Each record should be given back exactly, with none missing.

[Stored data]
::::::::

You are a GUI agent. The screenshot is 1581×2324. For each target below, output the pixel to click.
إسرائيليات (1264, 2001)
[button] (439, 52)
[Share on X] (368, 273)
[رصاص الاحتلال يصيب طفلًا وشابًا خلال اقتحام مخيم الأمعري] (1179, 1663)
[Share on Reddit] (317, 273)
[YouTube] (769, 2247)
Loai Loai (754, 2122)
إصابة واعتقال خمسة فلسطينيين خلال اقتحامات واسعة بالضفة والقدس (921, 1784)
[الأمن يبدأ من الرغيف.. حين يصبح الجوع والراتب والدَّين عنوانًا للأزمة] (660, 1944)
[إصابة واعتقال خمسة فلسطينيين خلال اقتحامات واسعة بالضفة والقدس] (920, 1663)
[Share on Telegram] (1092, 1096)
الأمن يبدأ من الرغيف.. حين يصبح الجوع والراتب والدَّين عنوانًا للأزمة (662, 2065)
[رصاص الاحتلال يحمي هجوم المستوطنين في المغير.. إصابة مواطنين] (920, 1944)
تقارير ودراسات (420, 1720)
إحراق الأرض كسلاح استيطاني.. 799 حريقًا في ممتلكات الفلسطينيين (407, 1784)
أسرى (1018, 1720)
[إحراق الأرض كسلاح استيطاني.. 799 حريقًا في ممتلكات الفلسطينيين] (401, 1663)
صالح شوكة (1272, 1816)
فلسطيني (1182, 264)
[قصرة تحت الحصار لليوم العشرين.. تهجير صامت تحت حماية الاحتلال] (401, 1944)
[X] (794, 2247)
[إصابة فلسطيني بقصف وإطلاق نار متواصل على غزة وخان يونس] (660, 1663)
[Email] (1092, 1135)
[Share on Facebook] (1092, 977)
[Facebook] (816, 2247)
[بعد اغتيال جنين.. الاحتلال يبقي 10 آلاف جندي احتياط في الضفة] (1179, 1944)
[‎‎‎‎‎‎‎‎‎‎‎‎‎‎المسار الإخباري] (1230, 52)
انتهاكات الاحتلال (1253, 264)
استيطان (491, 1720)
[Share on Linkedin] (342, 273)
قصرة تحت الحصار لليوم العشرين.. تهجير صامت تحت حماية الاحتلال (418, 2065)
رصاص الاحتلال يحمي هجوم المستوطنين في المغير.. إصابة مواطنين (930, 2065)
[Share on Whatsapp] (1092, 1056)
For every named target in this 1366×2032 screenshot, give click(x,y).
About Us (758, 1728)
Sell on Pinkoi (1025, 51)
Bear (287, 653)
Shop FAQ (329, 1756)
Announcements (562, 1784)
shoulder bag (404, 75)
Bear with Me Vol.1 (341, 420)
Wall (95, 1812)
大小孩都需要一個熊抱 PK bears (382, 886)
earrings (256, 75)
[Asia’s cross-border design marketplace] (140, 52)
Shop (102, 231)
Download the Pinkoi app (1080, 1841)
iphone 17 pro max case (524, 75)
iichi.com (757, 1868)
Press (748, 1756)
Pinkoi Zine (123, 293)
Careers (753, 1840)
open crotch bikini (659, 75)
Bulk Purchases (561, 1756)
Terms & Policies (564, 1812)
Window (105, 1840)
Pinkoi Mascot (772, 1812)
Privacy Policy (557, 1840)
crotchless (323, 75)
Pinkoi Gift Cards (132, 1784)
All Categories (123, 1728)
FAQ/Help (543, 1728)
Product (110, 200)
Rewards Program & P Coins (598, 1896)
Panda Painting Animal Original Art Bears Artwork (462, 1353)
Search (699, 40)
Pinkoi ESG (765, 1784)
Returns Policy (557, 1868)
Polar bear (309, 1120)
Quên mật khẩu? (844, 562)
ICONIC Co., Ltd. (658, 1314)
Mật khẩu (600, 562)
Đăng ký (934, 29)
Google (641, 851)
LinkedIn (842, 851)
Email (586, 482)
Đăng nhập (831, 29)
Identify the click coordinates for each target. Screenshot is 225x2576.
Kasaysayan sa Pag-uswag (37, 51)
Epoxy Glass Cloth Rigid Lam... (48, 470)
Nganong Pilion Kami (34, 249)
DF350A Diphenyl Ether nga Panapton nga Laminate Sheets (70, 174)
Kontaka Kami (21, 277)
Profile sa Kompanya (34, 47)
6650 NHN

::::::::

Result of the task ->
You are a GUI agent. The screenshot is 1581×2324. For each target below, output the pixel to click.
إسرائيليات (1264, 2001)
[button] (439, 52)
[Share on X] (368, 273)
[رصاص الاحتلال يصيب طفلًا وشابًا خلال اقتحام مخيم الأمعري] (1179, 1663)
[Share on Reddit] (317, 273)
[YouTube] (769, 2247)
Loai Loai (754, 2122)
إصابة واعتقال خمسة فلسطينيين خلال اقتحامات واسعة بالضفة والقدس (921, 1784)
[الأمن يبدأ من الرغيف.. حين يصبح الجوع والراتب والدَّين عنوانًا للأزمة] (660, 1944)
[إصابة واعتقال خمسة فلسطينيين خلال اقتحامات واسعة بالضفة والقدس] (920, 1663)
[Share on Telegram] (1092, 1096)
الأمن يبدأ من الرغيف.. حين يصبح الجوع والراتب والدَّين عنوانًا للأزمة (662, 2065)
[رصاص الاحتلال يحمي هجوم المستوطنين في المغير.. إصابة مواطنين] (920, 1944)
تقارير ودراسات (420, 1720)
إحراق الأرض كسلاح استيطاني.. 799 حريقًا في ممتلكات الفلسطينيين (407, 1784)
أسرى (1018, 1720)
[إحراق الأرض كسلاح استيطاني.. 799 حريقًا في ممتلكات الفلسطينيين] (401, 1663)
صالح شوكة (1272, 1816)
فلسطيني (1182, 264)
[قصرة تحت الحصار لليوم العشرين.. تهجير صامت تحت حماية الاحتلال] (401, 1944)
[X] (794, 2247)
[إصابة فلسطيني بقصف وإطلاق نار متواصل على غزة وخان يونس] (660, 1663)
[Email] (1092, 1135)
[Share on Facebook] (1092, 977)
[Facebook] (816, 2247)
[بعد اغتيال جنين.. الاحتلال يبقي 10 آلاف جندي احتياط في الضفة] (1179, 1944)
[‎‎‎‎‎‎‎‎‎‎‎‎‎‎المسار الإخباري] (1230, 52)
انتهاكات الاحتلال (1253, 264)
استيطان (491, 1720)
[Share on Linkedin] (342, 273)
قصرة تحت الحصار لليوم العشرين.. تهجير صامت تحت حماية الاحتلال (418, 2065)
رصاص الاحتلال يحمي هجوم المستوطنين في المغير.. إصابة مواطنين (930, 2065)
[Share on Whatsapp] (1092, 1056)
For every named target in this 1366×2032 screenshot, give click(x,y).
About Us (758, 1728)
Sell on Pinkoi (1025, 51)
Bear (287, 653)
Shop FAQ (329, 1756)
Announcements (562, 1784)
shoulder bag (404, 75)
Bear with Me Vol.1 (341, 420)
Wall (95, 1812)
大小孩都需要一個熊抱 PK bears (382, 886)
earrings (256, 75)
[Asia’s cross-border design marketplace] (140, 52)
Shop (102, 231)
Download the Pinkoi app (1080, 1841)
iphone 17 pro max case (524, 75)
iichi.com (757, 1868)
Press (748, 1756)
Pinkoi Zine (123, 293)
Careers (753, 1840)
open crotch bikini (659, 75)
Bulk Purchases (561, 1756)
Terms & Policies (564, 1812)
Window (105, 1840)
Pinkoi Mascot (772, 1812)
Privacy Policy (557, 1840)
crotchless (323, 75)
Pinkoi Gift Cards (132, 1784)
All Categories (123, 1728)
FAQ/Help (543, 1728)
Product (110, 200)
Rewards Program & P Coins (598, 1896)
Panda Painting Animal Original Art Bears Artwork (462, 1353)
Search (699, 40)
Pinkoi ESG (765, 1784)
Returns Policy (557, 1868)
Polar bear (309, 1120)
Quên mật khẩu? (844, 562)
ICONIC Co., Ltd. (658, 1314)
Mật khẩu (600, 562)
Đăng ký (934, 29)
Google (641, 851)
LinkedIn (842, 851)
Email (586, 482)
Đăng nhập (831, 29)
Identify the click coordinates for each target. Screenshot is 225x2576.
Kasaysayan sa Pag-uswag (37, 51)
Epoxy Glass Cloth Rigid Lam... (48, 470)
Nganong Pilion Kami (34, 249)
DF350A Diphenyl Ether nga Panapton nga Laminate Sheets (70, 174)
Kontaka Kami (21, 277)
Profile sa Kompanya (34, 47)
6650 NHN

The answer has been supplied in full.